Richard O Day, David J Roffe, Katrina L Richardson, Melissa T Baysari, Nicholas J Brennan, Sandy Beveridge, Teresa Melocco, John Ainge and Johanna I Westbrook
Med J Aust 2011; 195 (9): 498-502. || doi: 10.5694/mja11.10451
Published online: 7 November 2011

Medication errors are a continuing and seemingly intractable challenge for our health care system.1 The incidence and annual costs are staggering, and most errors are classed as preventable.2 All steps of the process of medication management (ordering, dispensing and administration) are subject to error, but prescribing is recognised as the greatest source of error.3 Use of an electronic medication management system (eMMS) — including computerised physician order entry, a computerised decision support system, and medication administration and pharmacy review components — has been shown to reduce medication errors, although evidence for this is variable.4,5 It is acknowledged that the health system has been resistant to the promise of, and investment in, electronic information and communication technologies, but that the momentum for uptake is unstoppable.6 We describe our experience of implementing an eMMS in an Australian teaching hospital, in the hope that it will inform similar exercises that are contemplated or in process.

Piloting the system

Pharmacy and nursing staff were initially reserved about the change. Their leaders extrapolated from experience with implementation of other computer-based systems in the hospital and forecast increased workload, insufficient resources and uncertainty of outcomes. In an effort to overcome these initial reservations, individual physicians were identified as “champions” for the change, and their units as potential piloting sites. Two geriatricians (N J B and S B) were keen to implement an eMMS, and their service was considered most appropriate for the pilot, as in-hospital geriatric patient stays were long, drug therapy was often chronic and multiple medications for geriatric patients was standard.

Most significantly, the executive director of the hospital and the hospital board were enthusiastic. Resources allocated for the project were part of internal annual IT and pharmacy budgets. The buy-in by the executive director and board was based on their agreement that the proposal inherently made sense, it was compatible with the hospital’s culture of innovation and goal of reducing adverse medication events, and was a step towards what they believed was an inevitable electronic future.

After 2 years of advocacy and seeking buy-in from stakeholders, a project steering committee was established, comprising members of the medical, nursing, pharmacy, IT and hospital administration departments. A clinical information systems project manager with a clinical background (nursing) was employed by the IT department in early 2004 to coordinate and manage the project. The steering committee met regularly through the period of planning, which took a year, and for the duration of the pilot project.

A commercial arrangement was struck with the vendor and an agreement to develop MedChart with the hospital resulted. Advice was sought from the University of New South Wales Centre for Health Informatics about the likely impact on work practices that might be expected from implementation of a major new IT software package. The advice received was critical to the project and is shown in Box 1.
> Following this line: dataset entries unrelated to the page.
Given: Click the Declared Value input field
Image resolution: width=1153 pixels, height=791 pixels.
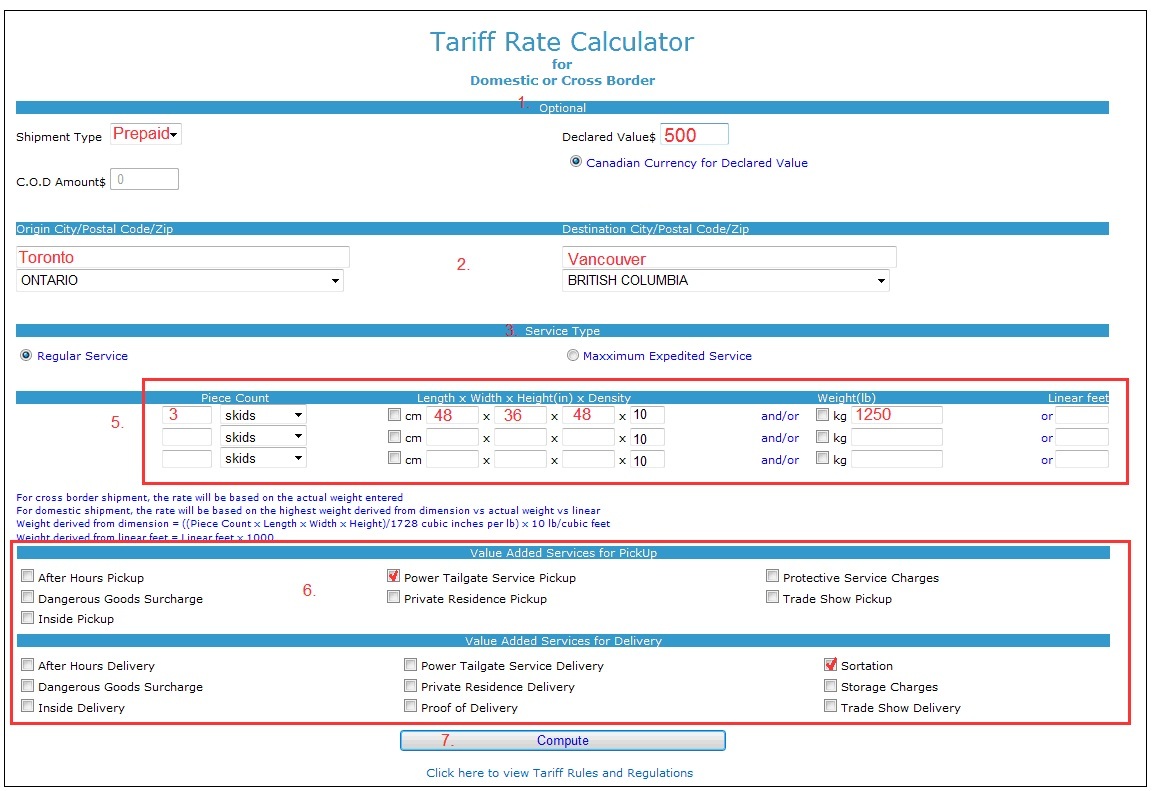Looking at the screenshot, I should click(x=694, y=135).
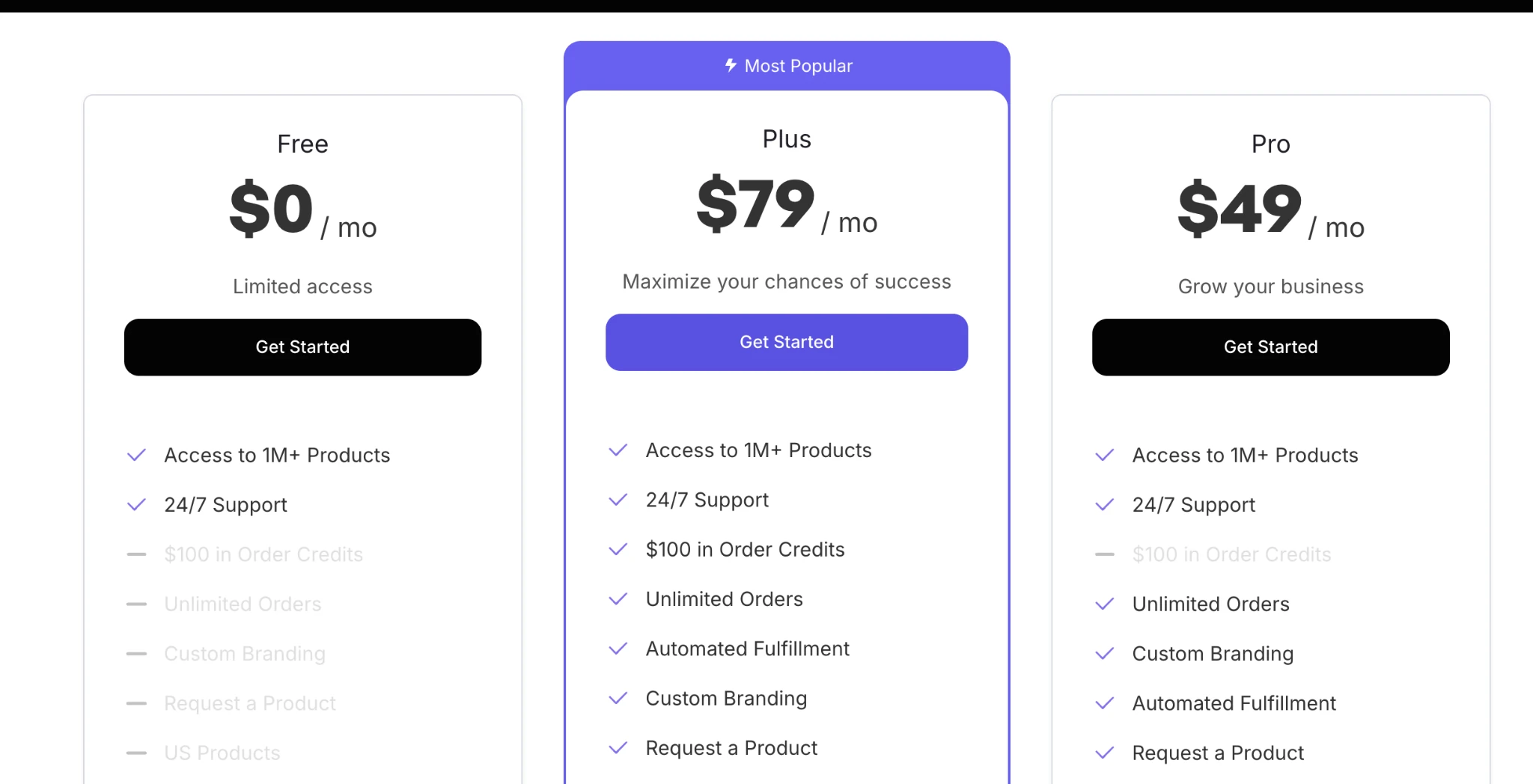The image size is (1533, 784).
Task: Click the checkmark next to Free plan's Access to 1M+ Products
Action: pyautogui.click(x=136, y=455)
The pilot was implemented in April 2005, using one geriatric patient’s medication record. After some weeks, another geriatric patient’s record was added to the system. One year later, the eMMS was available for all 36 beds in the geriatric ward, with eight portable, wireless-enabled laptop computers fixed to trolleys. These were in addition to the eight fixed desktop computers at clinical work stations in the ward; also clinicians and pharmacists had access to the system from any other computer on the hospital network. The pilot study and roll-out to the entire geriatric ward had been expected to take 3 months. The delays were due to the solving of software and system problems, system enhancements and the changes in work practices identified by users as necessary before further implementation should go ahead. Another significant challenge was maintaining the dual paper and electronic medication systems and the potential for and occurrence of confusion and error.8 Placing stickers on paper charts indicating that there was also an electronic chart for that patient was a useful solution.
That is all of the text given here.